Describing me in bird terms made me burst in laughter I spit the juice I was drinking. To their shock I was as Luo as they come. With the accent from South Nyanza and the stupidity that my degree and books cannot seem to rub off. I actually explained, in Dholuo, that I wanted it held behind in a bun as I have tried the other styles. I have had these confusions with my Kikuyu folk as well. That is the beauty of being in many foster homes: you gather all these culture, languages and habits that make you some sort of a…gypsy.

I did have a point. There are things that are seemingly ugly to the rest of the world and people get shocked at how we could be comfortable wearing them. I love how some women wear Bikinis and let that ugly scar of caesarean section be seen. That scar is nothing compared to the agony of waiting for years for a baby and then when you conceived, CS was the only possible way to hold your child. So who gives a fuck if the scar is there? The stretch marks…the potbelly…Life happened. People may never understand why you would protect some stuff so much – like me and my flask— because you lost before and you don’t want to go through that again.They get shocked because they do not the story behind that ugly. I have never learnt to be politically correct.  I tell people “You want to curse? Curse godamned it!”
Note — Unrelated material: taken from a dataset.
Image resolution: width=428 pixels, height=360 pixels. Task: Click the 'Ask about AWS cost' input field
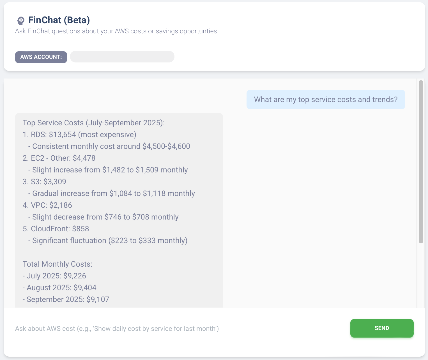(117, 328)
Have you ever seen those people who tell you “the Lord knows why this had to happen, look in the positive and the bigger picture” just after you have been bereaved? I have very little patience for the optimism of people who have not lost something. People who have been there know how hard, and impossible to be positive.Sometimes people can admire the pride with which you wear those ugly or the beautiful ways in which you have learnt to live with them. Occasionally they comment “I wish I could do that” and I always wonder to myself “Will you pay the price?”. I can understand little bits of Kikuyu, perhaps carry a sentence in broken grammar. My Luhya is sketchy but I assure you I would not starve amongst Luhyas because of language barrier. The truth is, what placed me in these tribes were not the best of circumstances. When I picked those pronunciations, I was in tears but I learnt to adjust by accepting the kindness that was being shown me in that valley and I adjusted myself to so that I could receive my help better. The same can be said of my design, my writing and my music. They were gifts of stuff I picked while going through extremely dark moment. I know of musicians who know who are good at their craft because throughout their childhood, music was the only alternative voice from the abuse. People do not know you, intimately, until they have gone over your pathetic resume. So wear the godamned forehead, fetishes, weight… fill in the blank because you have had the misfortune – or blessing – to be on the other side.